### Extrait
------------------------------
Pour une fois, je me sens capable de commenter un enregistrement sur PM ! Cette sonate, je l'ai travaillée avec mon prof à partir de juin 2019. Je l'ai découverte sur IMSLP, à la recherche (à sa demande) d'une Andante en mineur: coup de foudre immédiat. Elle m'a tout de suite énormément inspirée - mais j'ai quand même eu besoin de son aide pour l'interprétation de certains passages. Nous l'avons retravaillée par intermittence depuis (comme on fait avec toutes mes sonates), pour paufiner, mais déjà à la fin de l'été 2019, mon prof me disait que je la jouais très bien, que ça s'entendait que je l'aime, donc je me sens à la hauteur pour te guider si tu le souhaites.
------------------------------
### À faire
Reprenez le message sur la sonate après sa dernière phrase et écrivez la suite. Les items qui suivent ne sont pas nécessaires ici.
------------------------------
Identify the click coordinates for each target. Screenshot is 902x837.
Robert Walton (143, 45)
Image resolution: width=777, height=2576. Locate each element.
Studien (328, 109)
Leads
------------------------------
### Résultat
D'abord, bravo, c'est beaucoup mieux que ce que tu suggères ! Le texte est là et je ne comprends pas trop de quoi tu parles quand tu écris qu'a tempo tes sixtes 'cafouillent' (j'espère bien que tu n'as pas l'intention de jouer ça plus vite !!)… mais pour moi aussi, les sixtes ont été un problème (et le sont encore, quand je la reprends après trop de semaines sans la jouer). Je dois refaire une écoute attentive avec partition, mais à l'oreille tout est là, que des détails à consolider - mais c'est le temps de te lâcher et d'interpréter !
Oui bien sûr, c'est une première version, sans interprétation aucune. Je te donnerai des pistes à mesure si tu le souhaites, mais pour l'instant, une première piste, très importante: ça ne respire pas. Pose-toi à la fin des phrases, imagine que tu chantes… il faut respirer quand on chante ! Et si, en chantant, il te vient l'envie de faire des nuances soi-disant 'romantiques' en variant la durée entre les notes, go ! Fais-les, on te dira si on trouve que c'est trop.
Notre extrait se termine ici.